Rhode Island disclosed in December that a ransomware attack had resulted in a data breach of its RIBridges social services database, exposing personal data of about 650,000 residents that included Social Security numbers, dates of birth, and individual bank account numbers. The impact was enormous — more than half of the state’s population was affected.
It was just the last in a series of malware-related disasters in 2024, and more seem likely to come. While companies continue to invest more in their security efforts, dangerous and costly malware is still slipping through their defenses. Whether it’s someone clicking on a malicious email attachment, file sharing and collaboration tools spreading malware-infected documents, or an employee downloading and running a legitimate application that nonetheless contains destructive files and objects, malware has multiple routes into an organization.
The traditional approach to malware detection is to send everything to a sandbox — a dynamic analysis engine that tests files by executing them in a controlled, isolated environment to examine the behavior and identify any malicious activity. Sandboxes have long been seen as a silver bullet for protecting against malicious files. Unfortunately, that’s no longer the case.
Today’s enterprise organizations are dealing with tens of thousands of files, if not more, entering their network each day that need to be analyzed. This is where the shortcomings of traditional sandboxes and dynamic analysis start to surface in the form of long processing times, security workflow bottlenecks, and worse, potentially malicious files going undetected. And while additional compute resources can be added to a sandbox to try to handle the increased loads and keep pace, this can become cost-prohibitive very quickly and still not solve the problem.
Here's what you need to know about moving beyond the sandbox to secure your organization against malicious files.
[ See Webinar: Don’t Get Walled In By Your Sandbox ]
Where sandboxes fall short
It’s not just the sheer volume of files that poses a challenge for sandboxes; it’s also the increased size and complexity of files, with large, multilayered files becoming the new normal. The reality is that sandbox technology employing dynamic analysis has inherent limitations in the types and sizes of files that can be processed, with size usually restricted to no more than 500MB. This leaves a lot of files that can’t be analyzed by the sandbox. That’s a big problem for security operations centers (SOCs), which are increasingly faced with large, complex file structures, including a range of multimedia file types, multi-gigabyte virtual machine disk files, and large language model (LLM) file formats.
In many cases, when a sandbox is unable to analyze a file because of those limitations, it issues an ambiguous “malware not found” result, sometimes called a “fail open,” and the file is allowed to pass through to the network. The file is assumed to be good because it was passed through, but the fact is that malware was not detected because the system didn’t analyze the file.

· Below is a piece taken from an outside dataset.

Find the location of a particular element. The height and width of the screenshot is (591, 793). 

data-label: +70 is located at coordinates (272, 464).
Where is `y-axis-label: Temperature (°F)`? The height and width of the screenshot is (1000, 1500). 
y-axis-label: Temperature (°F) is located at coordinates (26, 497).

Making matters worse, malware developers continue to hone their craft, developing more sophisticated malware tactics to evade sandbox detection. One common evasion tactic is to delay malicious code execution by building in a time delay before the malware unpacks. Another evasion tactic in malware programs is to employ user-activity checks, such as analyzing patterns of mouse clicks, that lets the malware determine whether it is running in a sandbox environment so it can delay executing its payload.
Code obfuscation is yet another evasive malware technique used by threat actors. Obfuscation occurs when the contents of a file are altered, such as through tactics such as encryption, packing, compression, or encoding, in order to make the malicious code undetectable.

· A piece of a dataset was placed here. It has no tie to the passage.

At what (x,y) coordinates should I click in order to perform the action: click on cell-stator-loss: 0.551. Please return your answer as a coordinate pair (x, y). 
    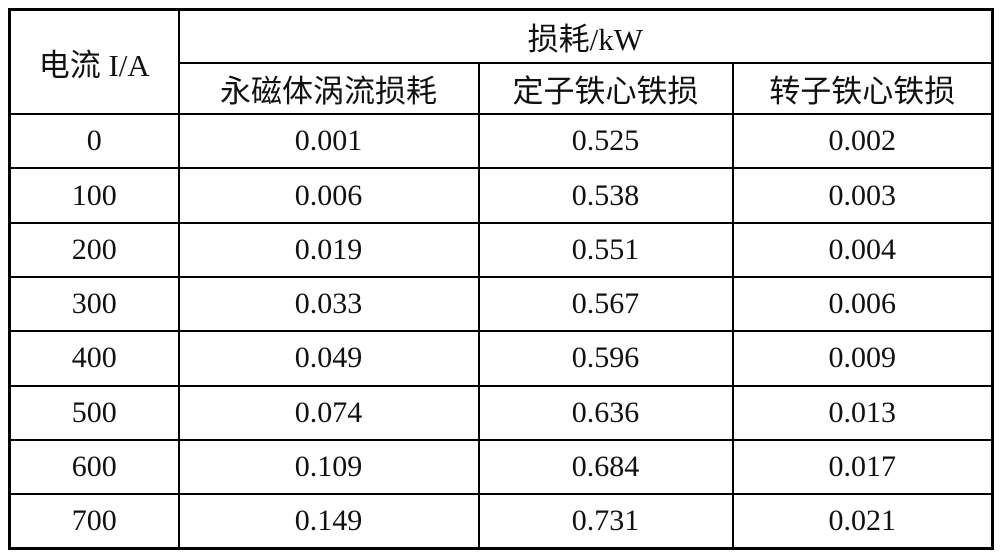
    Looking at the image, I should click on (606, 250).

Sandboxes clearly have inherent limitations and drawbacks, but they’re still a useful tool. So what’s the right path forward when it comes to effective malware detection? The first step is to recognize that not every file needs dynamic analysis.

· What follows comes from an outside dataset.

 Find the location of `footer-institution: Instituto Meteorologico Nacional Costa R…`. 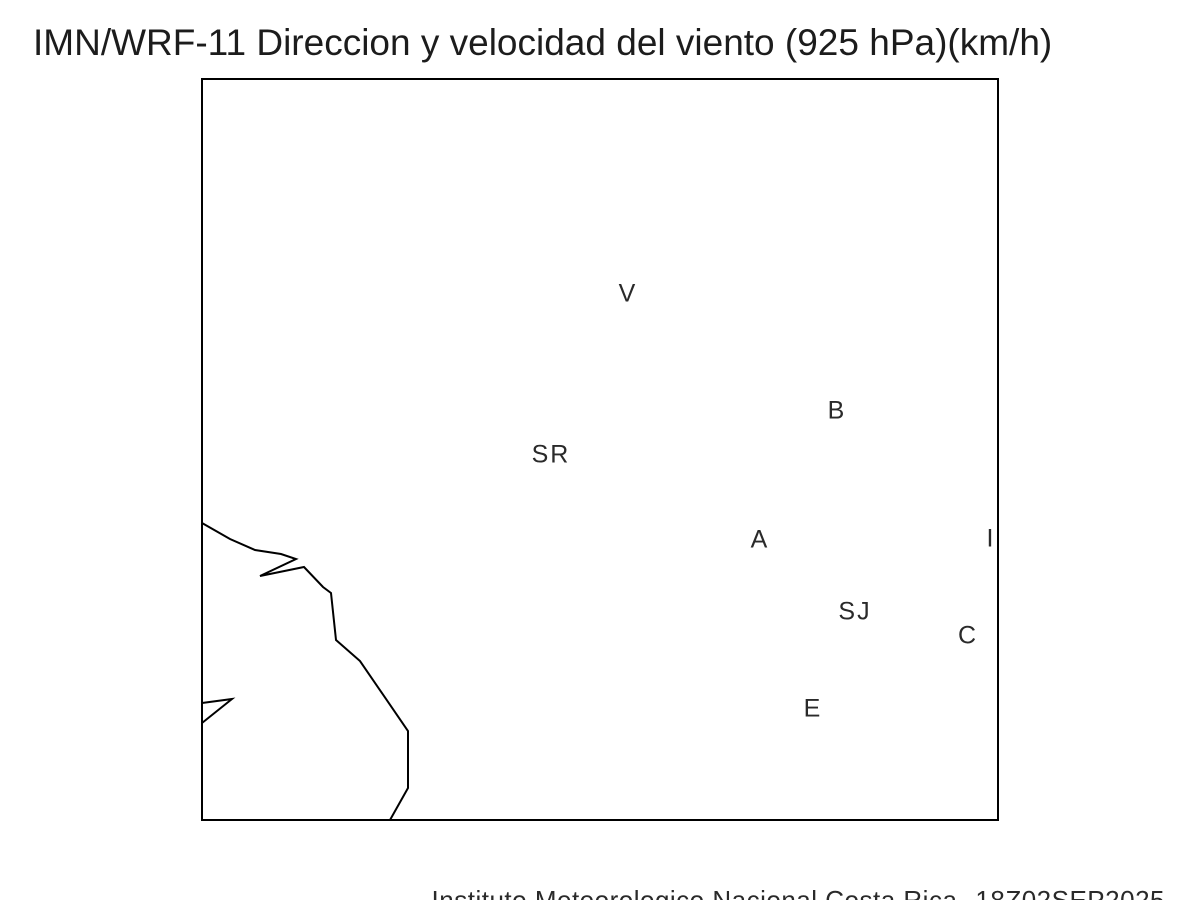

footer-institution: Instituto Meteorologico Nacional Costa R… is located at coordinates (694, 892).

How RL's binary analysis can help
The ReversingLabs Advanced Malware Analysis Suite was developed to address this issue by employing an AI-driven, high-speed static binary analysis engine. RL's proprietary analysis engine performs fully recursive file deconstruction, deobfuscating and unpacking the underlying object structure to its base elements, extracting all internal indicators and metadata to determine the file intent and capabilities.
Since the file is not executed, the process takes only seconds — and doesn’t suffer from the typical constraints on file type or size. In fact, RL provides the broadest file coverage in the industry, with support for 10GB file sizes along with more than 4,800 file formats and 400 different packers (the compression/archiving tools malware developers may use to obfuscate malware code). And RL's recursive binary analysis process isn’t subject to the evasion techniques that can disguise malware in sandboxes.
By starting with this advanced static analysis process, organizations can analyze and definitively classify more files immediately, drastically reducing what needs to be sent to a sandbox. Any files requiring dynamic analysis can then be run either through RL’s built-in cloud sandbox or a third-party sandbox. This approach reduces sandbox needs by roughly 90%, saving organizations both time and money.
Applying the right analysis technique at the right time is key to optimizing malware detection, not only improving resource and cost efficiencies, but also delivering more accurate threat verdicts.